ヤイスレ監督は試合後の取材に対し、チームが抱える課題について「十分に自覚している(aware)」と語り、開幕に向けてさらなる補強や戦術の落とし込みが不可欠であることを示唆した。新体制における過渡期とはいえ、プレミアリーグ開幕が目前に迫る中での不甲斐ない内容には、サポーターの間でも不安の声が上がりつつある。

開幕に向けた両クラブのロードマップと今後の展望

エヴァートンは次戦、ダヴィデ・アンチェロッティ率いるリール(Ligue 1)とのプレシーズン最終戦に臨み、開幕戦のクリスタル・パレス戦へ向けて最終調整を行う。前線の新戦力と若手の台頭が見事に噛み合っている現在の状態を維持できれば、新スタジアムで迎える新シーズンに最高のスタートを切ることができるだろう。
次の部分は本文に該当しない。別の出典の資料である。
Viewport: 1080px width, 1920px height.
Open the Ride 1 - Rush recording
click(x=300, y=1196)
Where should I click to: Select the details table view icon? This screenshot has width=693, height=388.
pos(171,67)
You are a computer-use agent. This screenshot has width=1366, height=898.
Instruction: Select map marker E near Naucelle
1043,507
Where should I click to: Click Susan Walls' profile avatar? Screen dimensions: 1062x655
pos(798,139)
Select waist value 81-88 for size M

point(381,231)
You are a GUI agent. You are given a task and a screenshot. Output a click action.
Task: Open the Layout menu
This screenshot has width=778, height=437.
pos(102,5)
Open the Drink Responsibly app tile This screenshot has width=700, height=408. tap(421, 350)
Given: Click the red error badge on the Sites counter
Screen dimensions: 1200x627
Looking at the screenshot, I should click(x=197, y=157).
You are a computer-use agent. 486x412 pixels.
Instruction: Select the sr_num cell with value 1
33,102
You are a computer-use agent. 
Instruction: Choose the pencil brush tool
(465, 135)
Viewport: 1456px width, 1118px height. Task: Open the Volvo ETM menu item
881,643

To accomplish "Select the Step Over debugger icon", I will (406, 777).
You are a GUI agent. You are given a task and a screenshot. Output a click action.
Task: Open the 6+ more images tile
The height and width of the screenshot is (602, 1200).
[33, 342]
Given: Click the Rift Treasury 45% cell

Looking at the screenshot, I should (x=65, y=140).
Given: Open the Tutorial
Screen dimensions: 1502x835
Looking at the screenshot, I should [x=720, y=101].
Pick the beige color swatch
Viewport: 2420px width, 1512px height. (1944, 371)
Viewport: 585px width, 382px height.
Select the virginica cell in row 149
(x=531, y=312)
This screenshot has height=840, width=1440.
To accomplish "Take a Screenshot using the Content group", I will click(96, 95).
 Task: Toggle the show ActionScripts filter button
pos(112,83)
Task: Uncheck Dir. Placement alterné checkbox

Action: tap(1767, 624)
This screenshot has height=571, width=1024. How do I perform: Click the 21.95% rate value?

対するニューカッスルは、ヤイスレ監督のもとで大至急チームの守備組織と攻撃のバリエーションを再構築する必要がある。個々のタレント能力は高いものの、新監督が求めるハイテンポなスタイルと現有戦力の戦術理解度のギャップをいかに埋めるかが今後の鍵となる。

スコットランドの地で示された明暗は、両クラブにとって新シーズンに向けた重要な試金石となった。上昇気流に乗るエヴァートンと、立て直しを迫られるニューカッスル。それぞれの開幕へ向けたアプローチに注目が集まる。